Still, it’s clear that Kanade is actually supposed to be taken seriously as a romantic lead. He sometimes sounds wise beyond his years (which is why Kaho has a thing for him in the first place) when he parrots things his mother once said to him– something that, if you ignore what it’s surrounded by, is kind of touching. And the last episode has a pretty amazing sequence where the premise is basically “What if this were a normal shoujo, and Kanade was a proper romantic hero because he wasn’t 10 fucking years old?” Said episode also contains Kaho having an epic meltdown about how her show makes no sense, which is probably worth watching in and of itself (I could say “it makes the show worth watching,” but let’s not get carried away.)
So it’s just a silly comedy that’s not meant to be taken seriously as a romance…except for those times when it’s explicitly presented as a romance. Throughout the show, I kept expecting a twist that would give the show some further identity beyond “hot guys say the word poo.” For a while, since they say that Kanade is in fifth-grade but never give his actual age, I was sure that Kanade and his buds were actually in a coma for a few years after a bus accident or something, making the boys older chronologically than they are behaviorally. Whether that would make Kanade’s relationship with Kaho much less inappropriate is debatable, but at least there would be something for the writers to explore there. Alternately, I thought that maybe Kanade had regressed to a childlike state after the death of his mother, but was actually the same age as Kaho.

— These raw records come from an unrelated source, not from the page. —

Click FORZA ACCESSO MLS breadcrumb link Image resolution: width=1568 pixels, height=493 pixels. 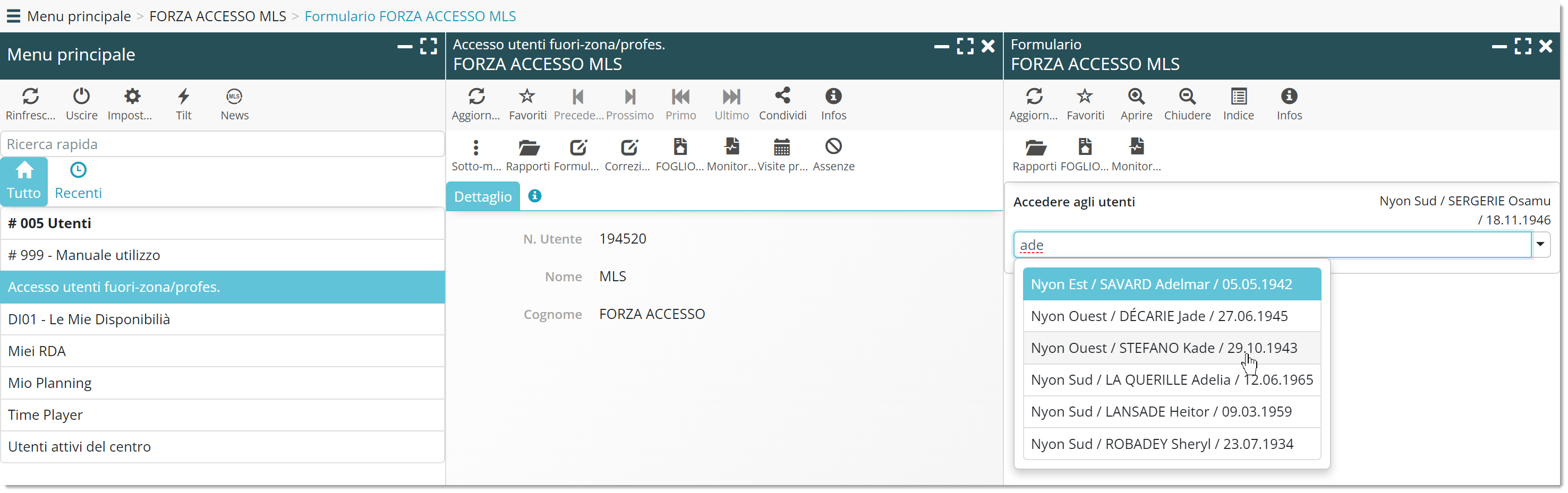pos(217,16)
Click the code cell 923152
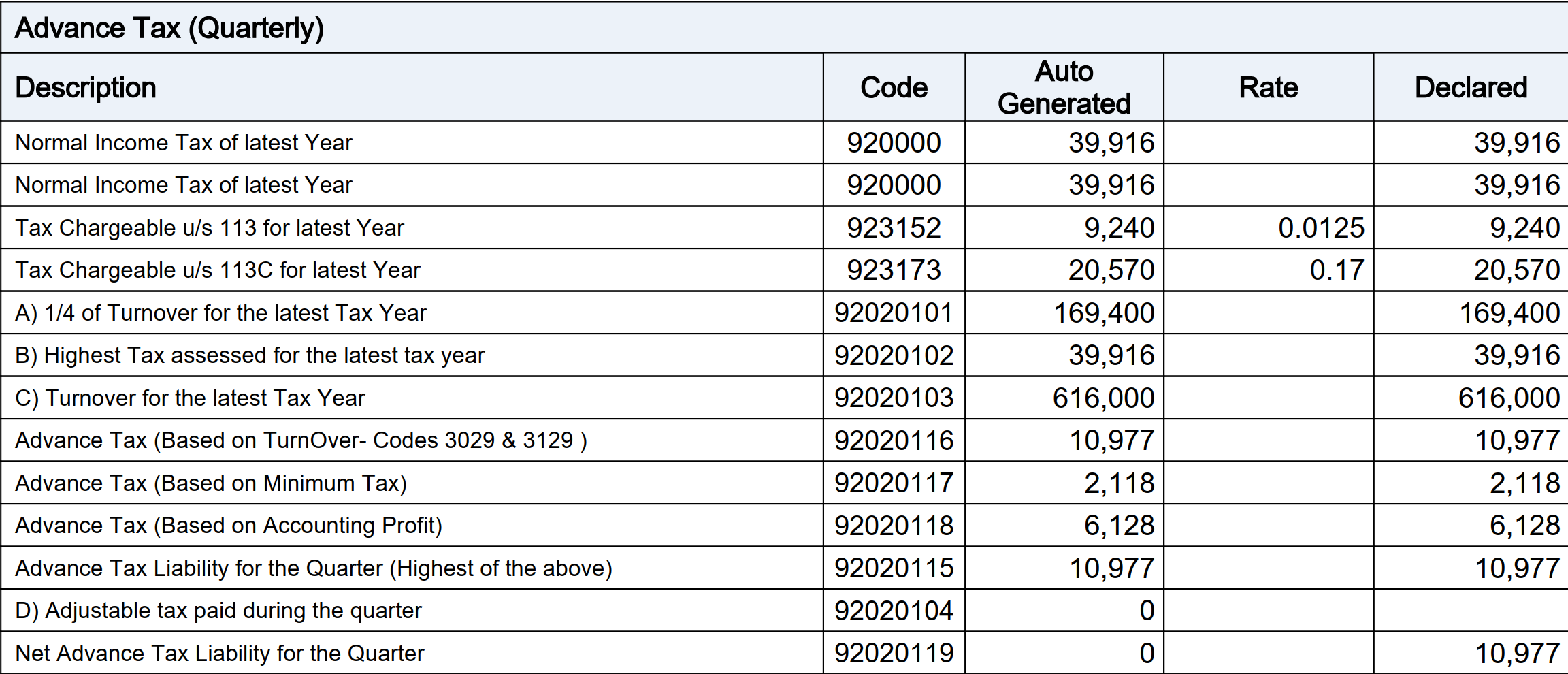Viewport: 1568px width, 674px height. click(894, 228)
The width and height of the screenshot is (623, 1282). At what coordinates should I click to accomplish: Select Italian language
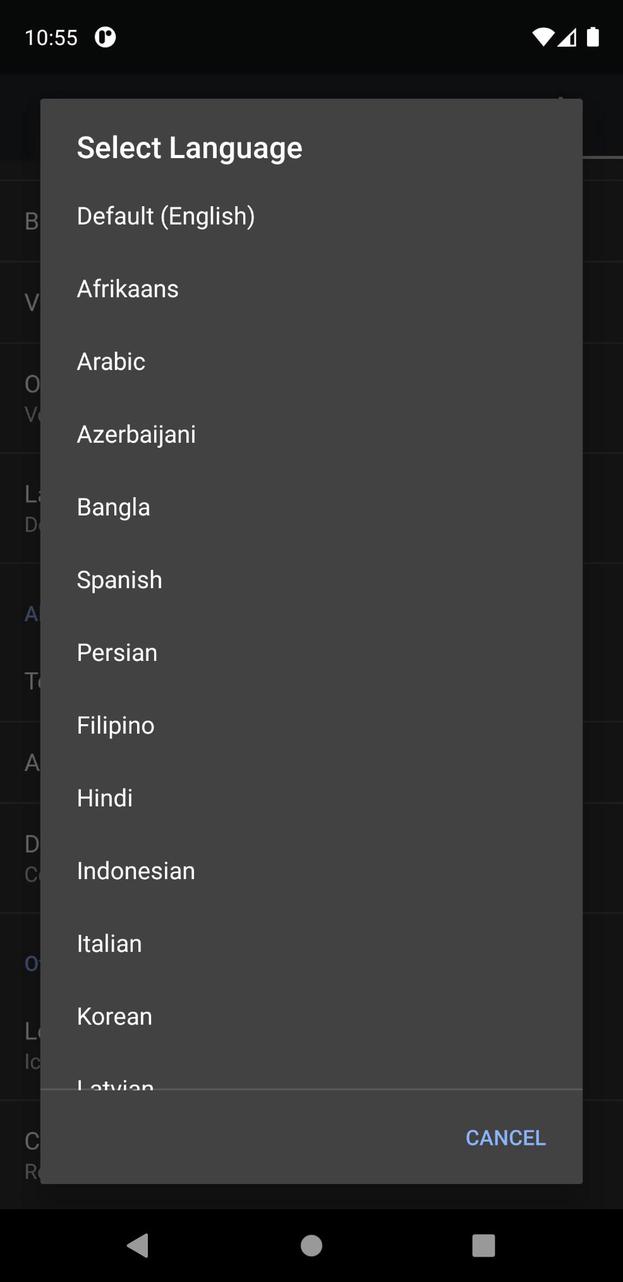pyautogui.click(x=110, y=944)
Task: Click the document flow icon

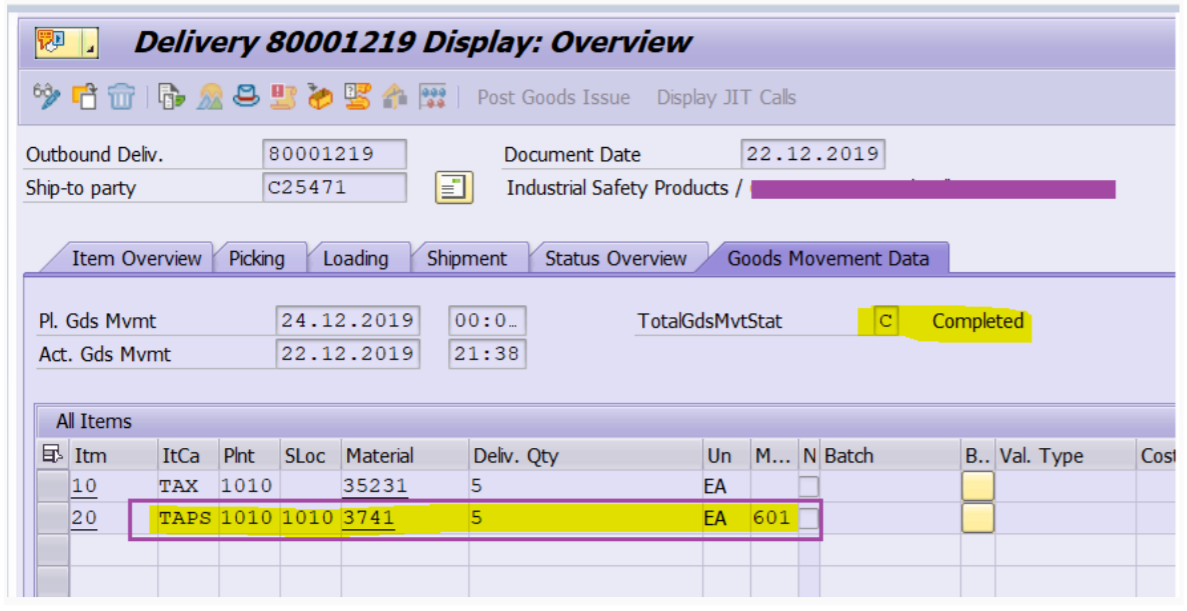Action: click(x=172, y=97)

If there had been some twist like the ones I was speculating about, then the show could explore the idea of a high school student dating someone with childlike tendencies without literally being a child. Then maybe something would happen to help Kanade start acting more like his chronological age, and Kaho and Kanade would become viable as a proper couple. But no: that is not this show. This show really is about a high-schooler dating a fifth-grader, with no mitigating circumstances.
The show isn’t entirely without, err, charm; it’s at it’s best when it becomes a total screwball comedy and ignores the romance angle entirely, like when Kanade befriends a crab that the crew is supposed to eat for lunch, names it “Crabita,” and starts using it like a Pokemon. And the aforementioned sequence in the last episode works pretty well as a parody of standard shoujo cliches.
One other thing that’s kind of interesting is the character of Taga, who tells Kaho that she is “lower than dogshit” and treats her in the same fashion, despite the fact that he clearly likes her. He acts like the romantic leads in shows like Diabolik Lovers, only instead of being seen as desirable, he’s pretty much cast aside as irrelevant. If you want to be generous– and I do mean incredibly, almost unreasonably generous– you can interpret the show as a critique of a certain kind of masochistic shoujo. The tall, hot guy who treats the heroine like dirt ends up alone and lonely, because he’s a massive asshole and the fact that he’s really hot doesn’t mitigate the fact that he’s a massive asshole, while the heroine falls for the genuinely nice guy. Of course, in this case, the nice guy happens to be 10, but let’s not quibble on details here.
So, yeah…First Love Monster is a show that doesn’t work as a romance, features leads that are largely unappealing to women, and only occasionally works as a comedy. Who bought enough copies of the manga for this to get made into an anime? What was Studio DEEN thinking when they adapted this? DEEN makes Super Lovers, so they’re clearly not afraid of salacious material, but what’s the point of a show being salacious if it’s so thoroughly un-sexy?
I just…I just don’t get it, guys. I’m not even saying the show is bad, because I don’t think of it a TV show so much as some strange science experiment, imposed by some mysterious alien intellect with motives I cannot begin to comprehend. I just wrote (checks) 1400 words and no, I still don’t know what I just watched. You win this round, Japan.